First, the dominant economic activity of the south was capitalist, and it came in two forms. First, cotton dominated the economic landscape. Cotton tended to exhaust the soil, and required the opening of new lands to continue its growth. Most of this cotton was sold to Great Britain, where it was processed into cloth. Southern planters sold the remainder to northern industrial states like New York, Massachusetts, and Pennsylvania.

The original southern lands--those that rested along the Atlantic, like the Carolinas and Georgia, were exhausted after generations of growing tobacco and cotton. So these states, especially after the banning of the international slave trade in 1808, specialized in breeding and exporting slaves to cotton plantations opening in Texas and in the territory belonging to the Louisiana purchase.

Now--what do these two facts tell us? Well, first, they bear no serious relationship to feudalism. In feudalism, both lord and peasant were stuck to the land, and as the land went, so they went. Land ownership was primarily a status symbol and a useful political lever; lords and peasant were judged on their ability to maintain a calm sense of order and habit despite raids, violence, and encroaching rivals. Though lands changed hands, this was viewed as ignoble, and lesser than maintaining custom and holding on to what one already had.

In the Southern United States, on the other hand, Westward expansion allowed the depletion and shuffling off of old soil, and old obligations for new frontiers in Louisiana, Mississippi, and Texas.

The South was not feudal in character.
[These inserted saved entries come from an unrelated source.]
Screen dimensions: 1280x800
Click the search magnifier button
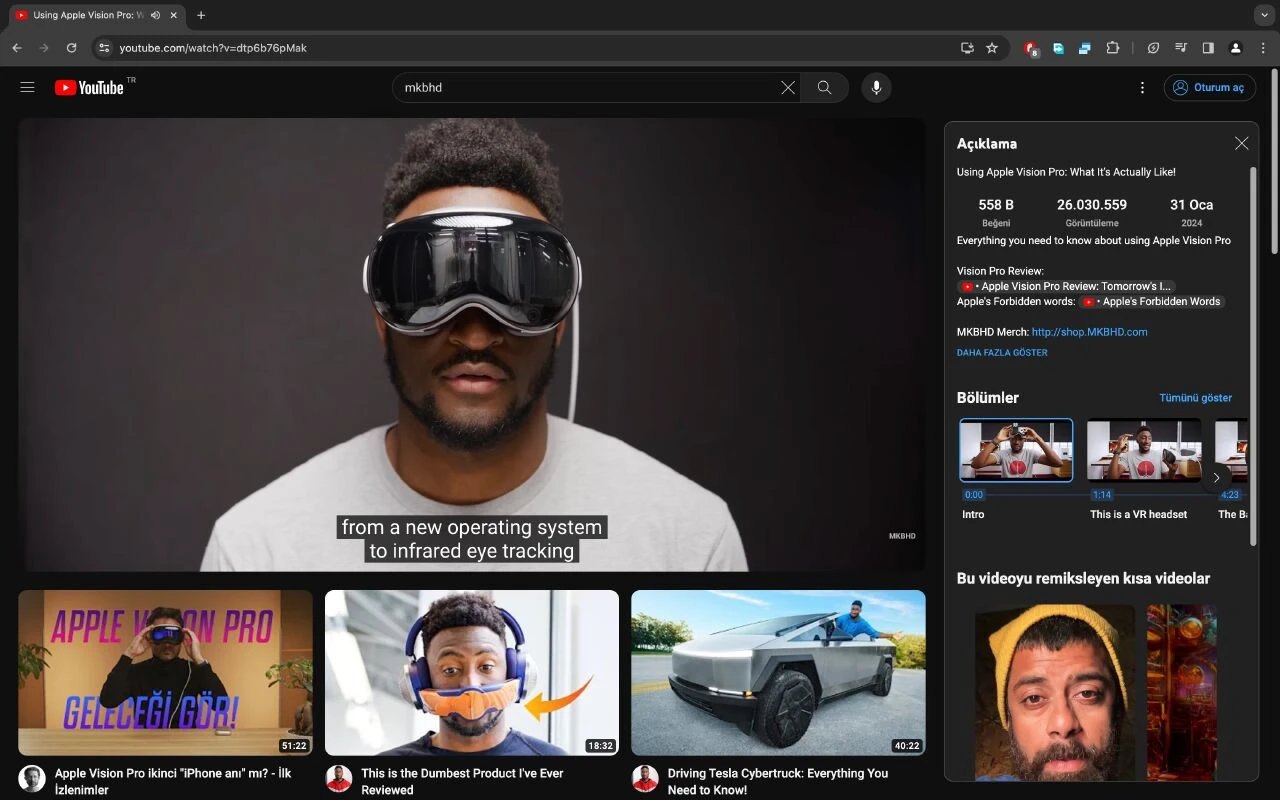[824, 88]
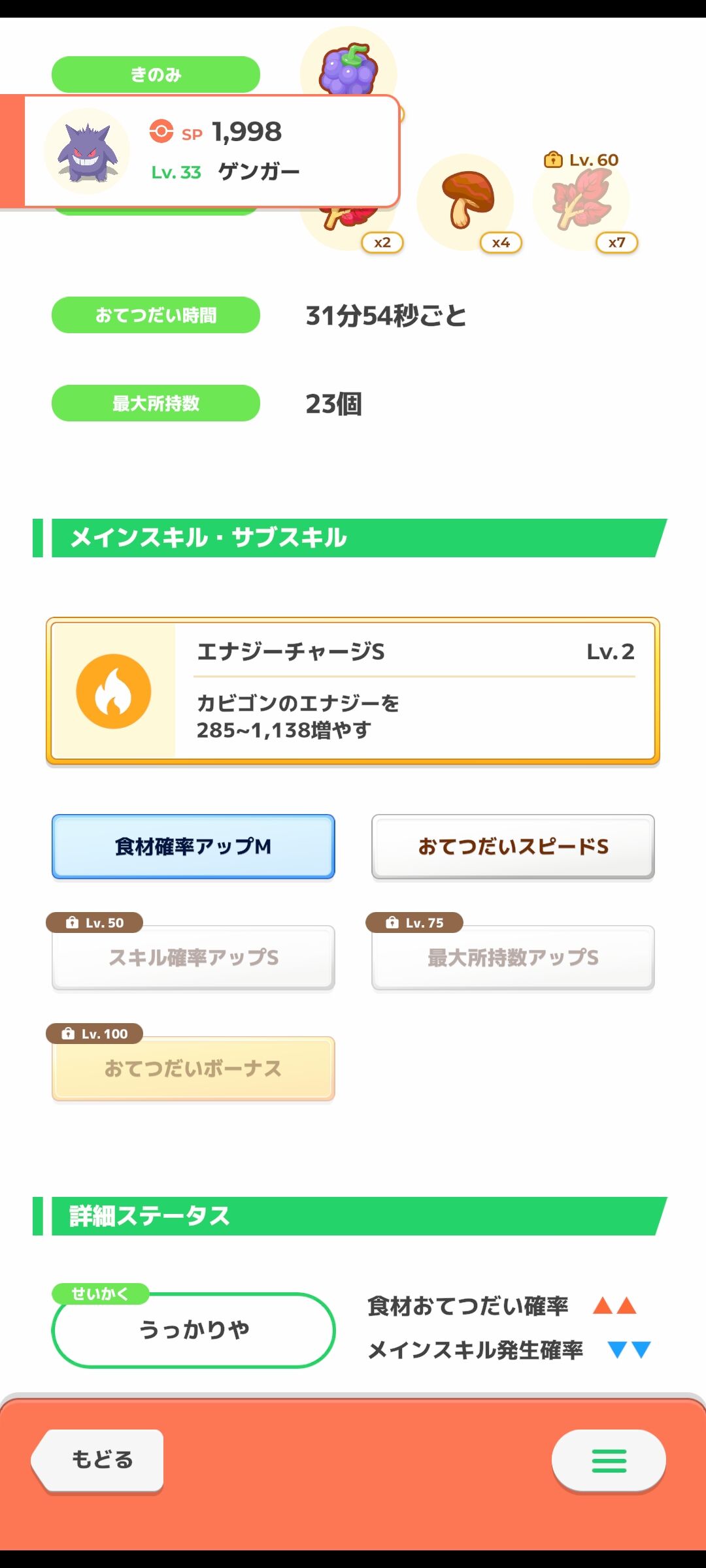This screenshot has width=706, height=1568.
Task: Tap the locked 最大所持数アップS skill
Action: tap(513, 957)
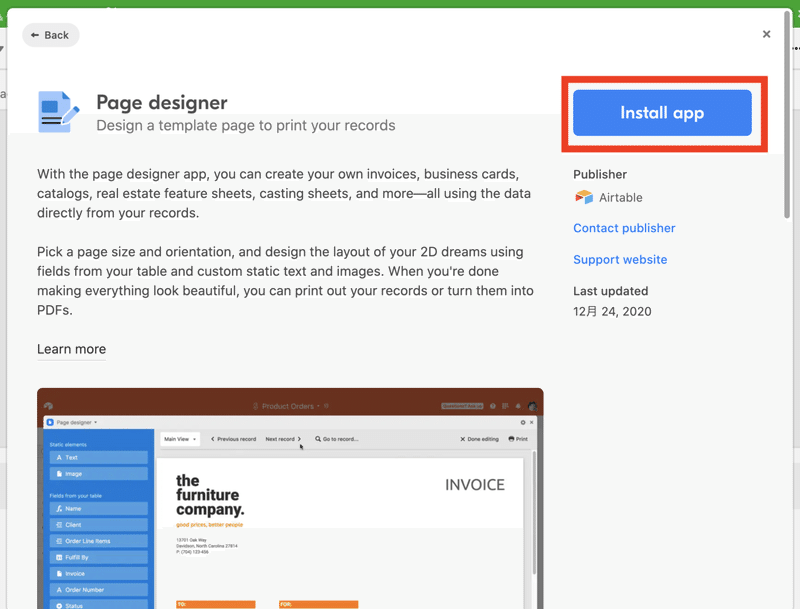Click the Print icon in preview toolbar
Screen dimensions: 800x609
click(511, 439)
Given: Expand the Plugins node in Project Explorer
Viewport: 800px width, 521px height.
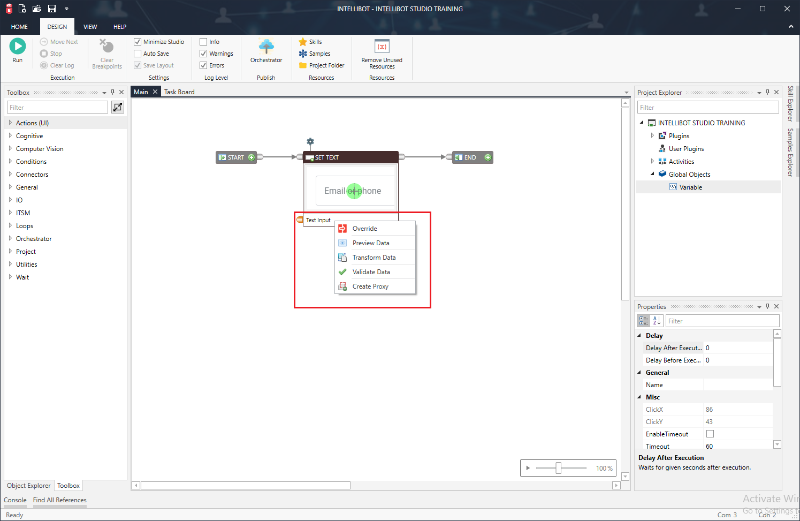Looking at the screenshot, I should 652,135.
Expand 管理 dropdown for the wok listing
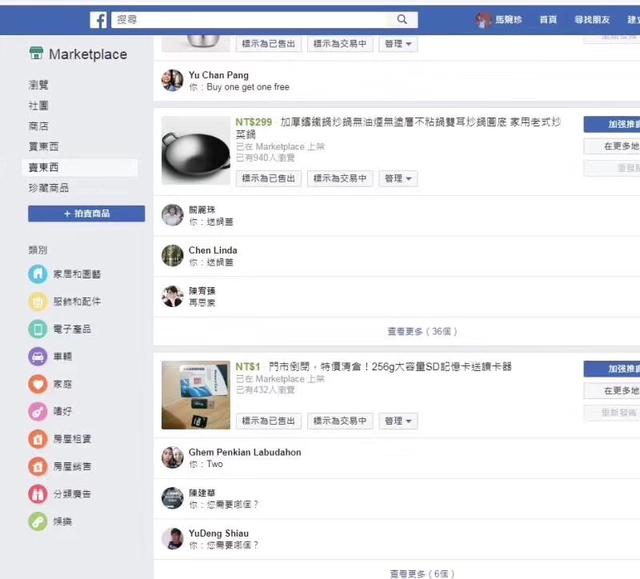Image resolution: width=640 pixels, height=579 pixels. coord(398,178)
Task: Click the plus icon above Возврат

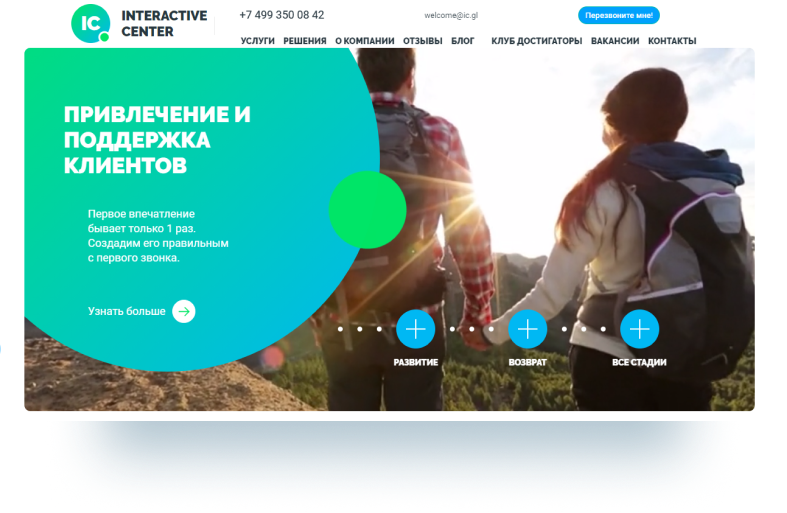Action: (528, 329)
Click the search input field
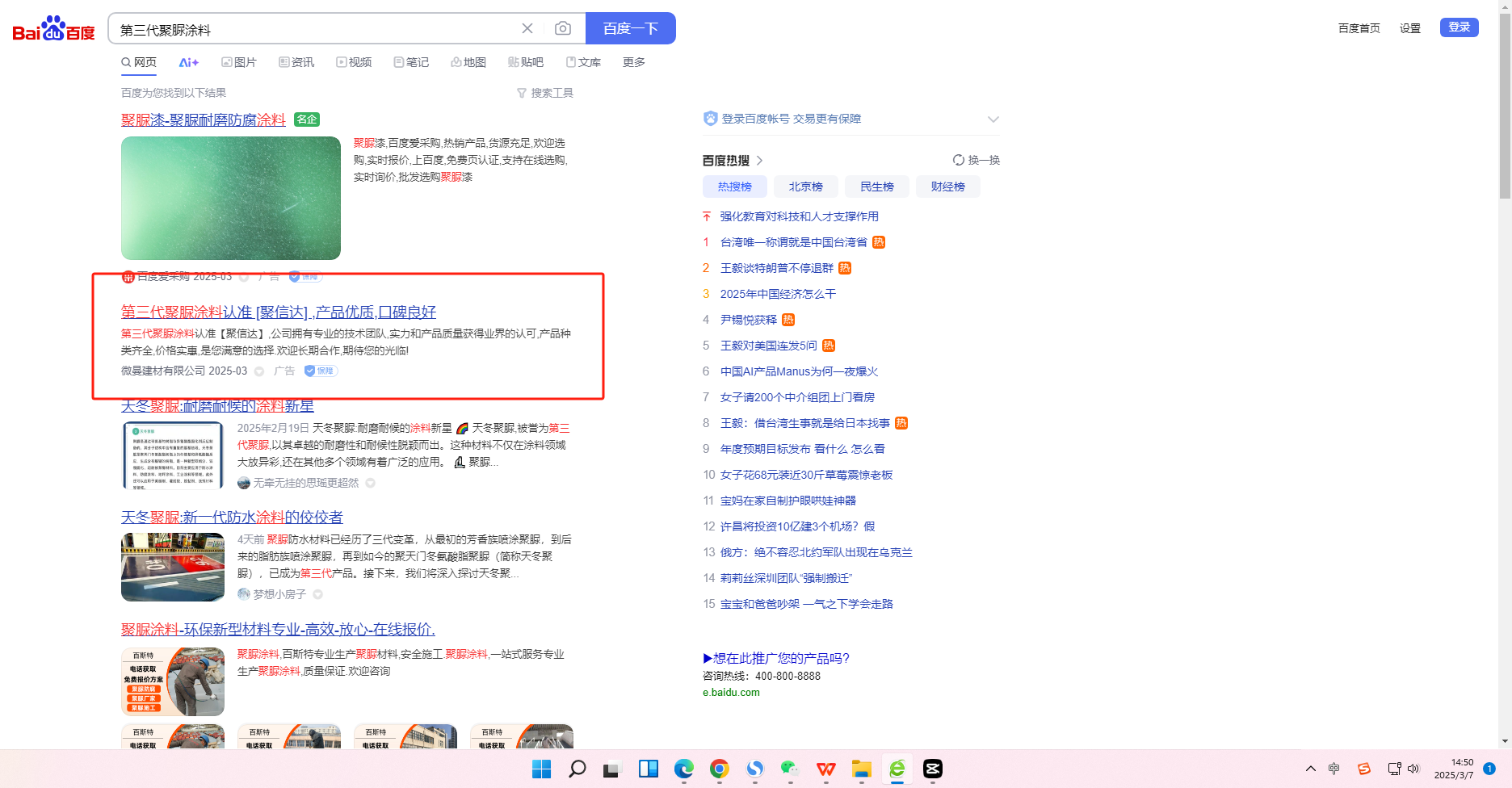 tap(315, 30)
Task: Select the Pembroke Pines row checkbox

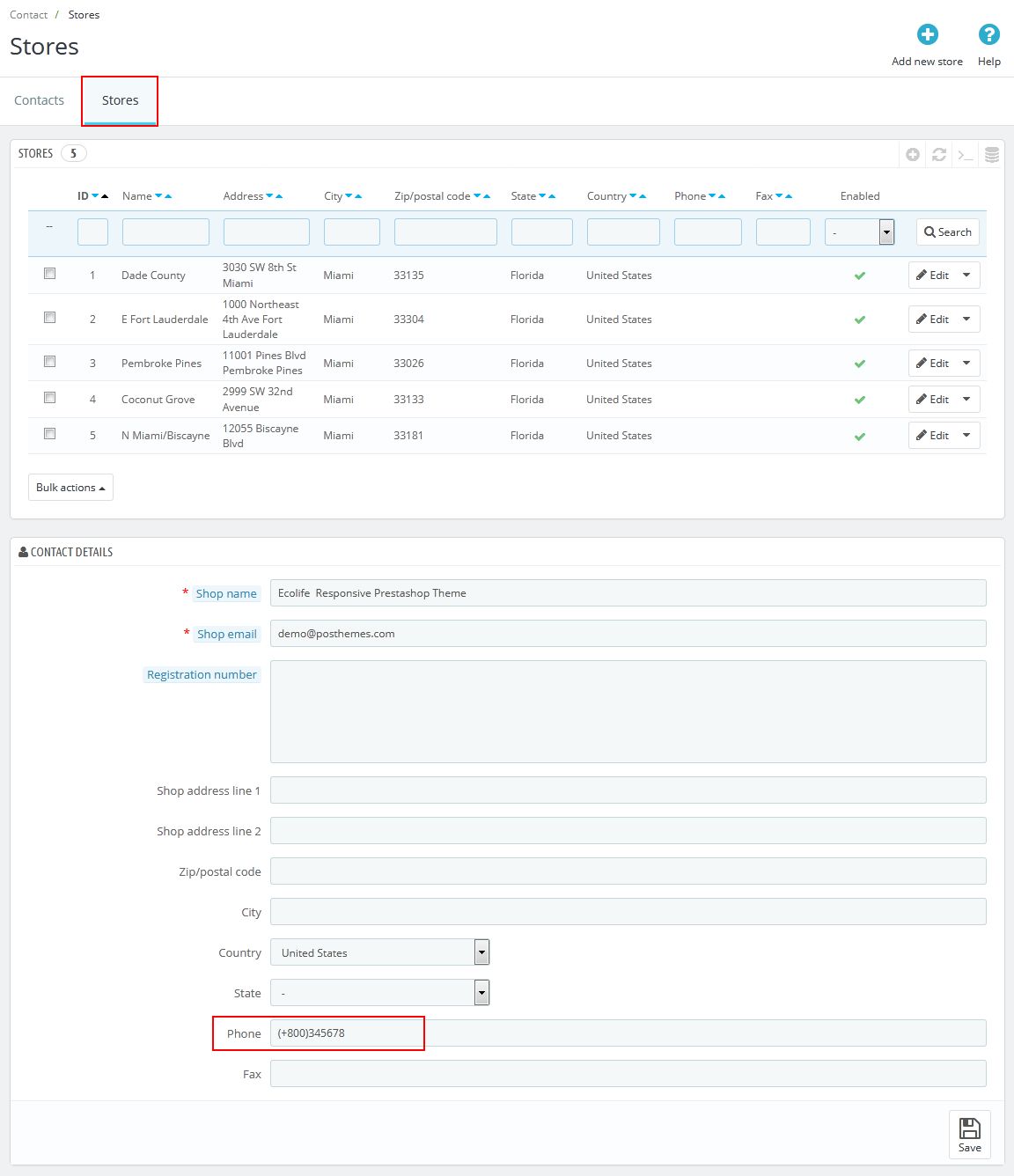Action: (x=50, y=362)
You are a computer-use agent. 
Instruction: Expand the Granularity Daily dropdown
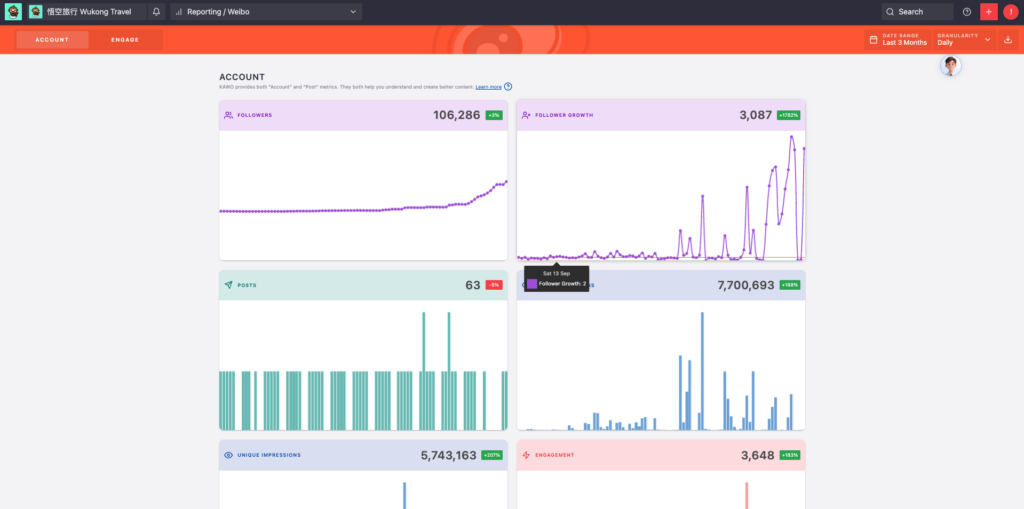tap(964, 40)
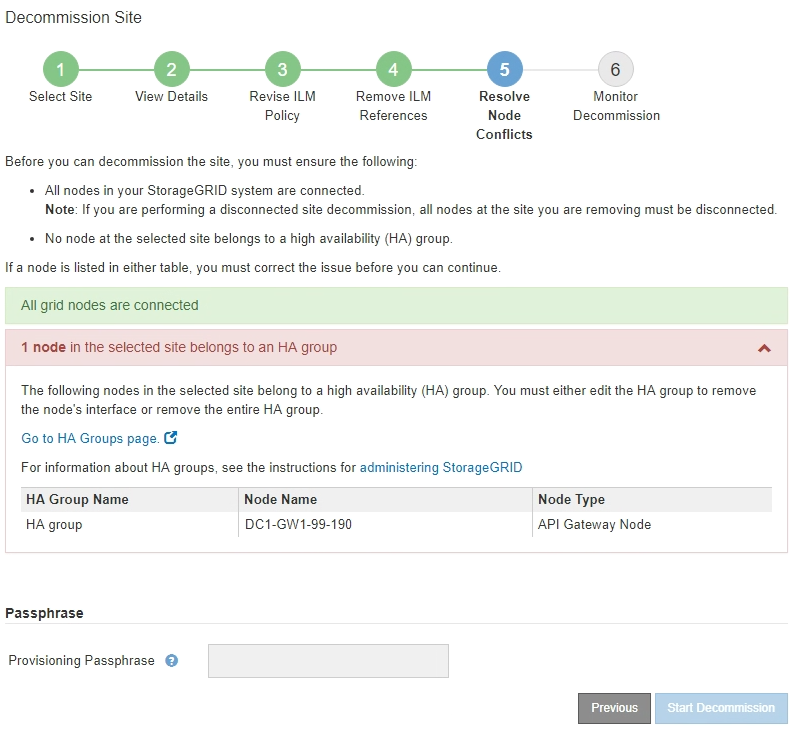796x732 pixels.
Task: Click step 1 Select Site circle
Action: pos(60,69)
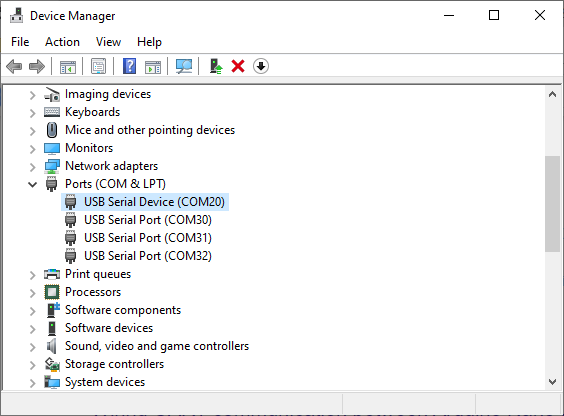Screen dimensions: 564x416
Task: Open the Action menu
Action: (62, 42)
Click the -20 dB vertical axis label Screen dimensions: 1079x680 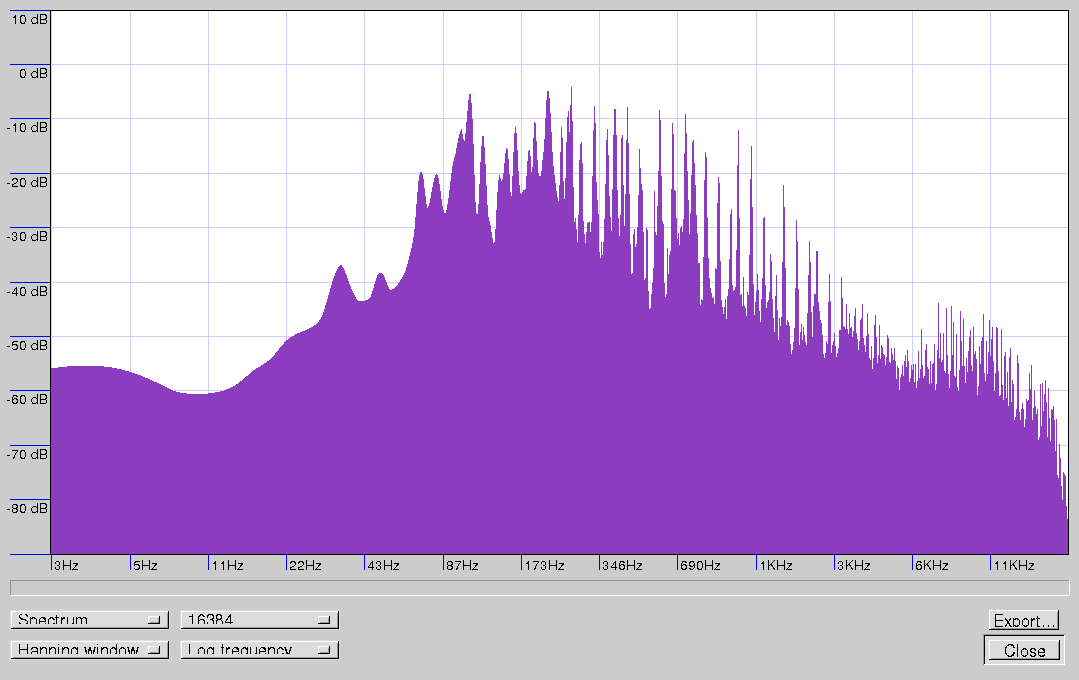pyautogui.click(x=27, y=182)
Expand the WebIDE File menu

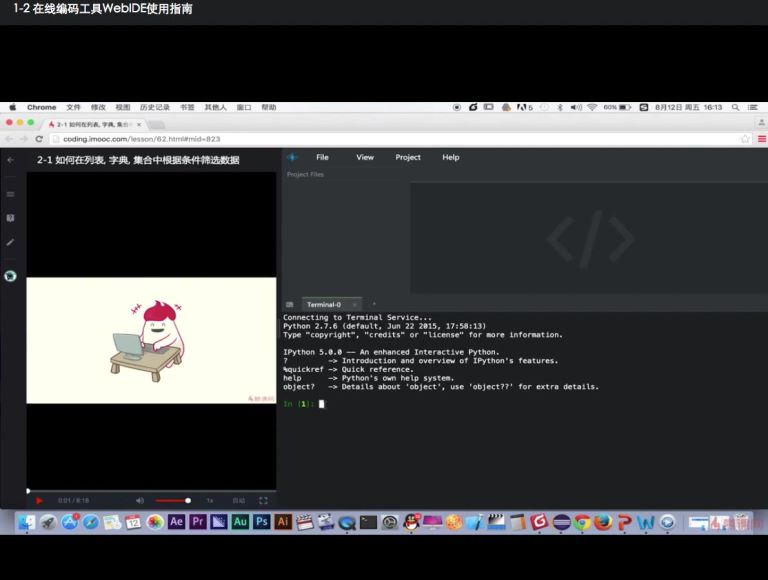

Though feudalism, and more specifically, classical notions of liberty, served as a productive intellectual scaffolding for the processes that occurred on any given plantation. So did traditional morality as found in the Bible. Southerners also used a sort 'scientism' to argue for the 'naturalness' of slavery due to the perceived inferiority of people of African descent. Through Southern society looked conservative and later, after the war, became conservative, it was in fact fairly radical form of agricultural capitalism. No one had ever quite used up soil and labor the way the South did in the years leading up to the civil war. Never before had there been such a worldwide demand for cotton, which we must remember is an inedible agricultural product. Southern planters used the land to grow a product that held no nutritional value. They relied on international trade to maintain their lifestyles, and to help feed their families, their workers, and their slaves. There was nothing feudal about it. The planters were bourgeois, callous, and rich.

By some accounts, when one assesses capital in the United States in 1860, slaves accounted for more wealth than all the railroads and all the manufacturing combined. Southern states viewed the Republicans as a dual threat, both to their wealth and their way of life. Republican candidates, including Abraham Lincoln, did not even appear on state ballots in many Southern states. When Lincoln won 180 electoral votes, and virtually all of the northern states, he only obtained a plurality of the popular vote, and not a majority. Southern states were shocked and outraged, though they had astutely avoided any displays of outrage when the mere plurality favored the South in 1844, 1848, and 1856 presidential elections. 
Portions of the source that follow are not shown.